Hodkinson counters classic notions of contemporary music
The Aspen Times
Aspen, CO Colorado
ASPEN – The concert was already a week in the past, the composer was 75 years old, and the crowd that showed up was there to see composers who are far older than that. Still, the world premiere of his String Quartet No. 5 performed by the Jupiter String Quartet at an Aspen Music Festival chamber music concert in late July was giving composer Sydney Hodkinson visceral pleasure.
“It’s the best thing that’s happened to me in the last five years, both the performance and the piece,” said the septuagenarian Hodkinson, who has been a composer in residence in Aspen, and the director of the Aspen Contemporary Ensemble, since 1998. “It turned out to be a very strong piece. And they played the living crap out of it. It was written in 2001, and as it turns out, worth waiting for.”
Looking past his own nose, Hodkinson observed the crowd enjoying his violin concerto almost as much as he did. “Right after it was over people stood up,” he added. “They don’t often do that for our kind of music. And this was for an audience of people who were there to see the Bach and Beethoven.”
So much for the idea that contemporary music is joyless and unpleasant, and that the people who compose it couldn’t care less about the audience’s reaction to it. While the string quartet may have been a recent highlight, Hodkinson is witness to that sort of energy and passion on a regular basis. He is retired from the Eastman School of Music in Rochester, N.Y., where he taught for a quarter-century, but in northeast Florida, when he’s not swimming, Hodkinson occupies the Almand Chair of Composition at Florida’s Stetson University. And in Aspen, where he came at the invitation of music director David Zinman, he leads concerts by both the Music Festival’s composition students and by the Contemporary Ensemble.
“It’s energizing and heart-warming to come here,” said Hodkinson. “If you listen to the naysayers, you hear that recording companies are going out of business, things like that. But you can’t come here and feel that way about the future, when you come here and are intimately involved with creators who are serious about creating new work.”

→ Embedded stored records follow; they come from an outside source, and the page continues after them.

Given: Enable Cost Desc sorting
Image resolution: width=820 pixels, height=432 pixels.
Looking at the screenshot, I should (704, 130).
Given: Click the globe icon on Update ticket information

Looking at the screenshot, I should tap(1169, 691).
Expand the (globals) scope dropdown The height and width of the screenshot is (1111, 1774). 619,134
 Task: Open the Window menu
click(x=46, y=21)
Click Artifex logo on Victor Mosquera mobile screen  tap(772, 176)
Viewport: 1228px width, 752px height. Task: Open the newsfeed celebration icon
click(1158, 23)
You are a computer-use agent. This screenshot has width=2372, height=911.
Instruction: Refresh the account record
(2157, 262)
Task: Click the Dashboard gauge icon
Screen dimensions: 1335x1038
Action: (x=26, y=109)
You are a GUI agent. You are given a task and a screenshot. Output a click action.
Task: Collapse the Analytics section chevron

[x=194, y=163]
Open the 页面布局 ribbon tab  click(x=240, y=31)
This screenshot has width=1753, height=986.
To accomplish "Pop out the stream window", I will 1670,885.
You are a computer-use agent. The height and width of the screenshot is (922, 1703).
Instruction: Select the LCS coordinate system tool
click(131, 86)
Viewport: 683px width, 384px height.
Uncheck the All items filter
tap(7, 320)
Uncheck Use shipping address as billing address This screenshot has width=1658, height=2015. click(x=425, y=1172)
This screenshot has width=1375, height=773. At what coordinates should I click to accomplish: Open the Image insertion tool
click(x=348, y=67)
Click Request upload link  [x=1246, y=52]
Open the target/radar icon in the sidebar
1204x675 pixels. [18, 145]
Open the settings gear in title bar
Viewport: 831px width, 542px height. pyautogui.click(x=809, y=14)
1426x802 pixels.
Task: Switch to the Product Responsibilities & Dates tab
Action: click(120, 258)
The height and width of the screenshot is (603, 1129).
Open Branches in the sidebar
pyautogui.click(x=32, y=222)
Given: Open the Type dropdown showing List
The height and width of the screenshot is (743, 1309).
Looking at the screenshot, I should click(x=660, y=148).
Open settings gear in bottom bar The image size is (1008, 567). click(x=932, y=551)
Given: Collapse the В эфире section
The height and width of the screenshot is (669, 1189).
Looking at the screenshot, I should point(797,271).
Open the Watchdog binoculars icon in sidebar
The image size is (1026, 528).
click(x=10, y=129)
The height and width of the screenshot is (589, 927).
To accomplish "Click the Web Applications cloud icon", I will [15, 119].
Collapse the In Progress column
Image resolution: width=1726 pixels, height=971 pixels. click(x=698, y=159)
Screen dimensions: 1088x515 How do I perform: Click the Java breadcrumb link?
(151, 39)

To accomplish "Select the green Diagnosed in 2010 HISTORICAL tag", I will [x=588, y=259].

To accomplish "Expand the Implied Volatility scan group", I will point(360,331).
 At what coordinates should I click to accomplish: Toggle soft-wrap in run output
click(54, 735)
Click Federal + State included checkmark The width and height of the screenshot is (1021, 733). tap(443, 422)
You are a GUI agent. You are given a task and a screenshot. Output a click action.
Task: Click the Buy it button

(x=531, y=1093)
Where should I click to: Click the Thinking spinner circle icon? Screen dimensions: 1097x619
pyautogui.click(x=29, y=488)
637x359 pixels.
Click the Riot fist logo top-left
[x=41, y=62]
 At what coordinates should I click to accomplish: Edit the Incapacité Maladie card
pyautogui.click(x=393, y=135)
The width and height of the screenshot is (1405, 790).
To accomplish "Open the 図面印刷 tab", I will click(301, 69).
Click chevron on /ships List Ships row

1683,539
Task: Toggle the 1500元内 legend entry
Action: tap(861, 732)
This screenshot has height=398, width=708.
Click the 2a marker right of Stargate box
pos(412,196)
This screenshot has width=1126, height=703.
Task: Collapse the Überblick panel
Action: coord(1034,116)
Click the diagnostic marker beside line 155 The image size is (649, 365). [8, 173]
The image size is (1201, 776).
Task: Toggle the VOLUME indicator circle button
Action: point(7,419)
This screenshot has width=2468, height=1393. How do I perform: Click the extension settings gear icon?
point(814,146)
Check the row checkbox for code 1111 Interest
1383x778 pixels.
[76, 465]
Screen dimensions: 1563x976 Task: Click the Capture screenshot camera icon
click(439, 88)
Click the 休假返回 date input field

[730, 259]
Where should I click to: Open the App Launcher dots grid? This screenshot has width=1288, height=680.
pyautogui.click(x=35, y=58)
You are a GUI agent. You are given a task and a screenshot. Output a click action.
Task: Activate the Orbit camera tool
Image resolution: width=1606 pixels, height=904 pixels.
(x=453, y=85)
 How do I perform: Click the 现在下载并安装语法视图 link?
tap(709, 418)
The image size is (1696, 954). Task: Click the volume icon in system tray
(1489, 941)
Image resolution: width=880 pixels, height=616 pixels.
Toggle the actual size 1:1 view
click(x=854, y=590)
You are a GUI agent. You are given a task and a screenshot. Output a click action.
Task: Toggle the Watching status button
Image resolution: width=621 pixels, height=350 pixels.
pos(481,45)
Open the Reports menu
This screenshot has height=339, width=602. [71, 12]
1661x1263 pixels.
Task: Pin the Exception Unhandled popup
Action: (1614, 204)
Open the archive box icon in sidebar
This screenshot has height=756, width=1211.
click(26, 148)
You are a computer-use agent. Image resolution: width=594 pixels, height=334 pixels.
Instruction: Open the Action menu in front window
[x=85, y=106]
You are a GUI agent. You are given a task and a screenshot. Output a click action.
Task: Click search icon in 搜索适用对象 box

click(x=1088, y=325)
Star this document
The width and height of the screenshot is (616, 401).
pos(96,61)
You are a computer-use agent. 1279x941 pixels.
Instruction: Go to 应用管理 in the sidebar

Hodkinson was particularly impressed by the effort turned in by the Jupiter String Quartet. “They played what I wrote so carefully,” he said, adding that the quartet is scheduled to perform the piece on two dates in South America. “Some of them were ‘dangerous’ moments, and they worked so well. They did what I thought they would do. To have young people like these kids play your music with such verve and love and care, that’s heartening. That’s worth getting excited about.”
Hodkinson has a busy week ahead. Friday, the Individual Composition Studies Program Recital is set for 8:30 p.m. at Harris Hall. The Chamber Music concert on Saturday, Aug. 15 (4 p.m., Harris Hall) has Hodkinson conducting the Contemporary Ensemble in a performance of Finnish composer Kaija Saariaho’s Graal theatre. There is another composers’ concert on Thursday, Aug. 20, and the Contemporary Ensemble makes a final appearance in the Chamber Music concert on Aug. 22, performing Cantus Iambeus by the Brit, Harrison Birtwistle.
Hodkinson is hoping to have another peak sort of moment with Saturday’s performance of the Saariaho piece, which is essentially a violin concerto spotlighting soloist Austin Wulliman.
“It’s a very demanding violin part,” said Hodkinson. “But it serves a very musical end. It’s not atmospheric for its own sake; the composer has spent a lot of time in Paris and is greatly influenced by what is called the French spectral school.
“It’s an unusual piece because it’s for 19 players and it’s a half-hour long. It’s not often the Contemporary Ensemble presents a piece with that large an ensemble.”